Sep. 28, 2007 The production of melanin in our skin helps protect us from the sun's rays, but it also helps protect invertebrate animals -- in their case, by encapsulating attacking fungi and parasites.
Uppsala University researchers, in collaboration with Korean and Thai colleagues, can now show that melanin also protects against bacterial infections, at least in crayfish.
The production of melanin is an important protective reaction that gives us a suntan, for instance. In invertebrate animals it has long been observed that parasites, fungi, and other invaders become encapsulated in melanin. In many animals this can be seen as black-brown spots on the shell that show that the animal has had an infection.

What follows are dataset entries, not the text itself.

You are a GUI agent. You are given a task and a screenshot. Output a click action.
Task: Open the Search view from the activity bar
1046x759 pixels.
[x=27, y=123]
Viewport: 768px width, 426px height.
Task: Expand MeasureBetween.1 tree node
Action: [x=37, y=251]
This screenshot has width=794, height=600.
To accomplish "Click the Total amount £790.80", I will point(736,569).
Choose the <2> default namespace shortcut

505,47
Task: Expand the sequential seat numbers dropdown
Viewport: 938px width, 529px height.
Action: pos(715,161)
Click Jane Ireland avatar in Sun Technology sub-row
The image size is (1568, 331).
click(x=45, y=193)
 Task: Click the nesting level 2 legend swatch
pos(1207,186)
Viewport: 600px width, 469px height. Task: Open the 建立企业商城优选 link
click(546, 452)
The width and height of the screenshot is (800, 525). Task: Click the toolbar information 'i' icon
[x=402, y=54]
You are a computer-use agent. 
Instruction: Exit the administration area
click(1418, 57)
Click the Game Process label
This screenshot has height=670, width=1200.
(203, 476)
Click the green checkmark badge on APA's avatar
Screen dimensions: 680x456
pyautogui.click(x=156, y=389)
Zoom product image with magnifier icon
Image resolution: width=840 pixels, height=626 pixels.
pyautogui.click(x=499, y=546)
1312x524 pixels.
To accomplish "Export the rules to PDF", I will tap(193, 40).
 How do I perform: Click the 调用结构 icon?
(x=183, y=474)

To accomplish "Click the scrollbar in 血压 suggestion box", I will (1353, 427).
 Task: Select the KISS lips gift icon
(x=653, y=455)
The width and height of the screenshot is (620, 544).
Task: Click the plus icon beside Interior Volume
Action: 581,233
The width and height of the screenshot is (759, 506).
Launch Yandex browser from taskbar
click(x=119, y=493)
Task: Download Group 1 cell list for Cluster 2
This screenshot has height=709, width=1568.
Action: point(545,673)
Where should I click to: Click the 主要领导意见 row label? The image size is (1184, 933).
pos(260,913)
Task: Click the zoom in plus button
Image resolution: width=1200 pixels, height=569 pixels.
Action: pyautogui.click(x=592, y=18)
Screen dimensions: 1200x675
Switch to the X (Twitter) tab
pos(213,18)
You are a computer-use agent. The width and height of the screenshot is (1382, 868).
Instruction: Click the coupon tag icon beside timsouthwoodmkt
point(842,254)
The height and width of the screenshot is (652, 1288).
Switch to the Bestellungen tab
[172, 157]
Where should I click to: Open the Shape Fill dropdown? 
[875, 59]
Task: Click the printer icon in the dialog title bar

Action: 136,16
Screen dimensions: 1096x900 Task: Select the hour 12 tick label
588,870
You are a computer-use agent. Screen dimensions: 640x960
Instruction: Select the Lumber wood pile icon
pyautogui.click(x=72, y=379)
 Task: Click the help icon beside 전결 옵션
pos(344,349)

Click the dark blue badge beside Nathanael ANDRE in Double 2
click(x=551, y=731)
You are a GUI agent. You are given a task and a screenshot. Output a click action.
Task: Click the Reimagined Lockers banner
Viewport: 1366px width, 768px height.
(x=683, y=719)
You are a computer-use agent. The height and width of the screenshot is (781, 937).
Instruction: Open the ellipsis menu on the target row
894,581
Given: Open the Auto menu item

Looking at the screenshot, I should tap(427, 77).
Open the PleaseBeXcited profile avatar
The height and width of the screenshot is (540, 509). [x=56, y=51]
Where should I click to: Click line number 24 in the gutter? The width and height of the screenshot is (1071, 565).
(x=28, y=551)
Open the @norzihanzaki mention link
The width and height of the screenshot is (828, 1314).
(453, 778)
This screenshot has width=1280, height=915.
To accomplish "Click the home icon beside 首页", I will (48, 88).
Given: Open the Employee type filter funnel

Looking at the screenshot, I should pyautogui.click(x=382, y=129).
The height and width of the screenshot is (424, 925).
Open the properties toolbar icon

"In mosquitoes that can harbor the malaria parasite it has also been observed that the mosquito´s ability to form such melanin capsules often determines whether it will be able to spread the disease to humans," says Haipeng Liu.
On the other hand, the possible effect of melanin production on bacterial infections has been intensively debated. In the current study the scientists show, by manipulating the genetic expression of the melanin-producing enzyme, that effective melanin production is crucial to the ability of freshwater crayfish to survive an infection of an extremely dangerous bacteria for them, Aeromonas hydrophila.
"The findings indicate that we should upgrade the significance of the melanin reaction and that it may be worthwhile to search for further cases where it prevents bacterial growth," says Haipeng Liu.
The study was recently published online in the Journal of Biological Chemistry.